◆ **ACTIVITY**:
Only the text belongs in the copy. Transcribe the data exactly and drop any pictures.

Collected data
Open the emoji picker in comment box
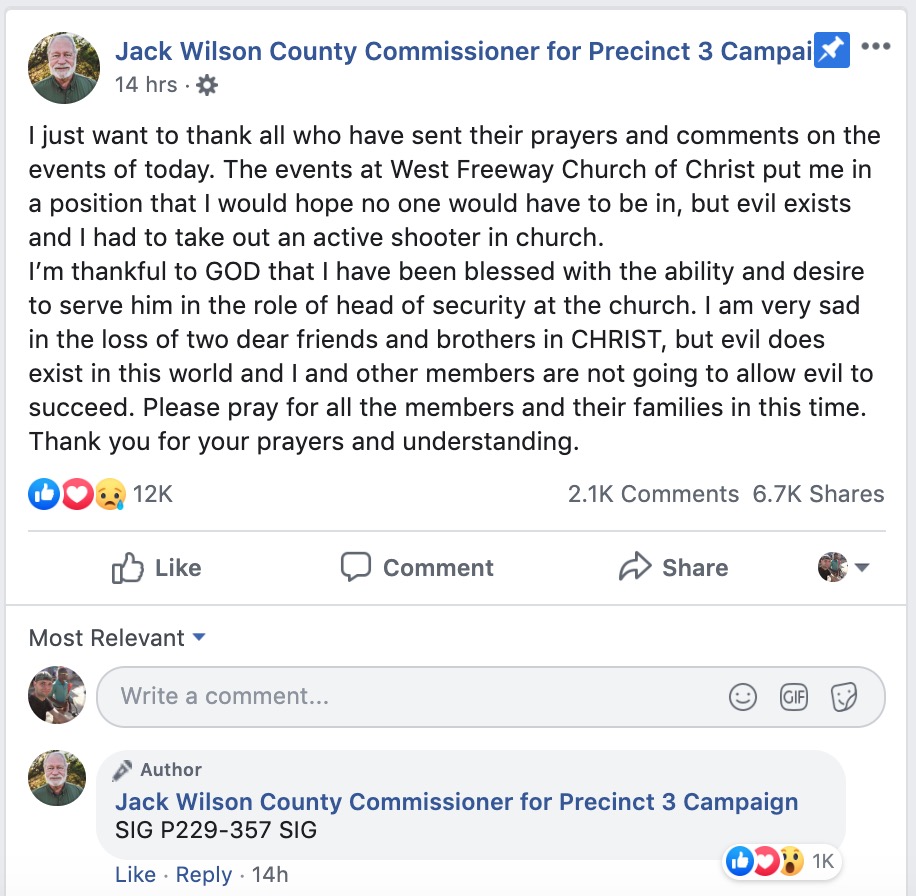point(742,697)
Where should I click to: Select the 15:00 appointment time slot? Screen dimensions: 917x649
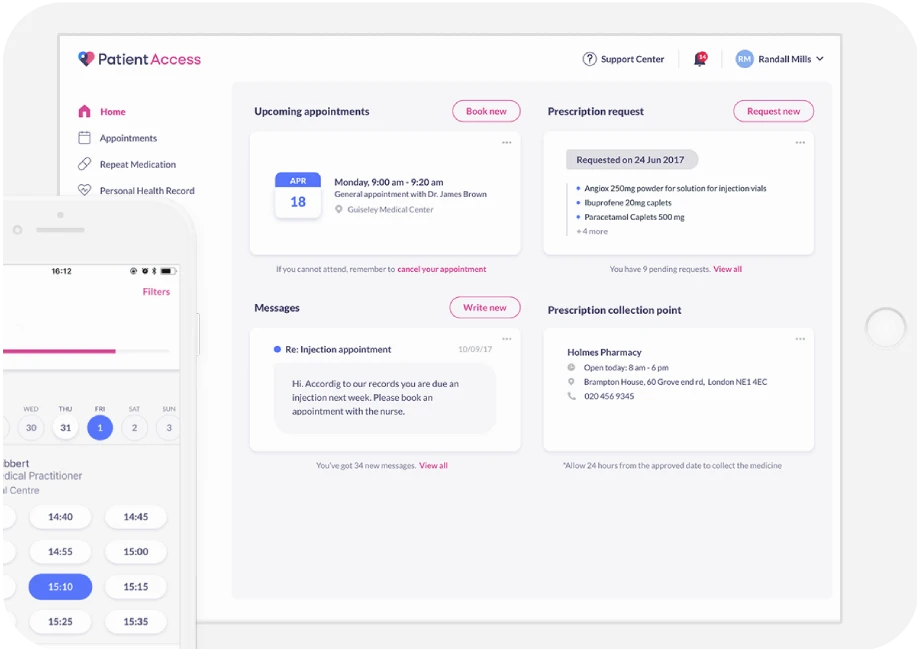pyautogui.click(x=136, y=552)
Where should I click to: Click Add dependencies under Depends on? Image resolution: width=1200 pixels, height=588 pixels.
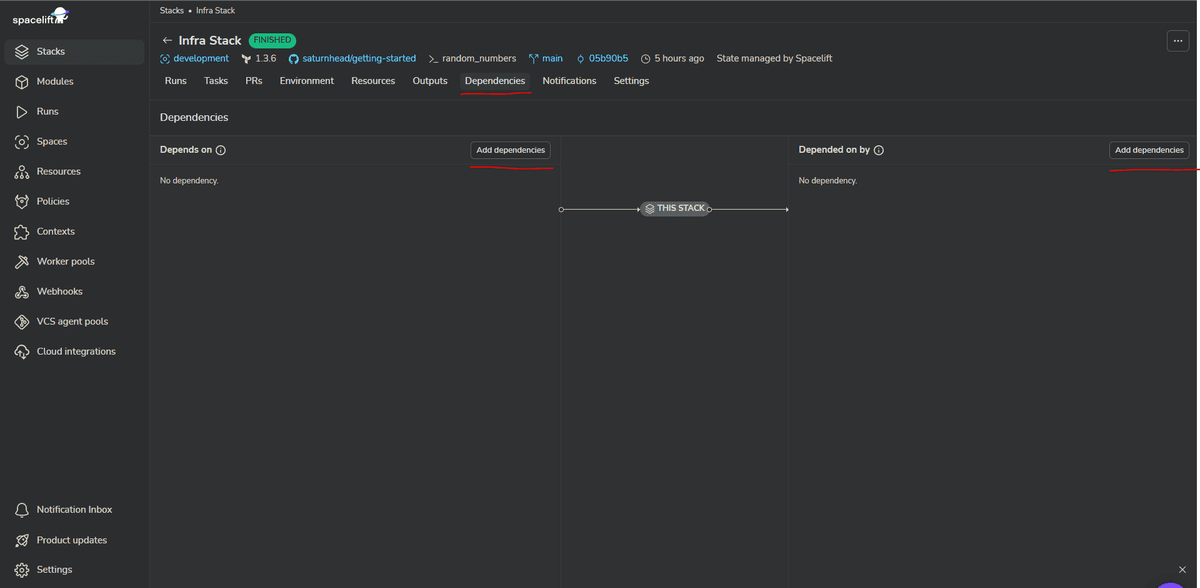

◆ **ANSWER FOR THIS EXERCISE**:
Open the emoji picker in comment box
point(742,697)
Where should I click to: Select the 15:00 appointment time slot? Screen dimensions: 917x649
pyautogui.click(x=136, y=552)
Where should I click to: Click Add dependencies under Depends on? Image resolution: width=1200 pixels, height=588 pixels.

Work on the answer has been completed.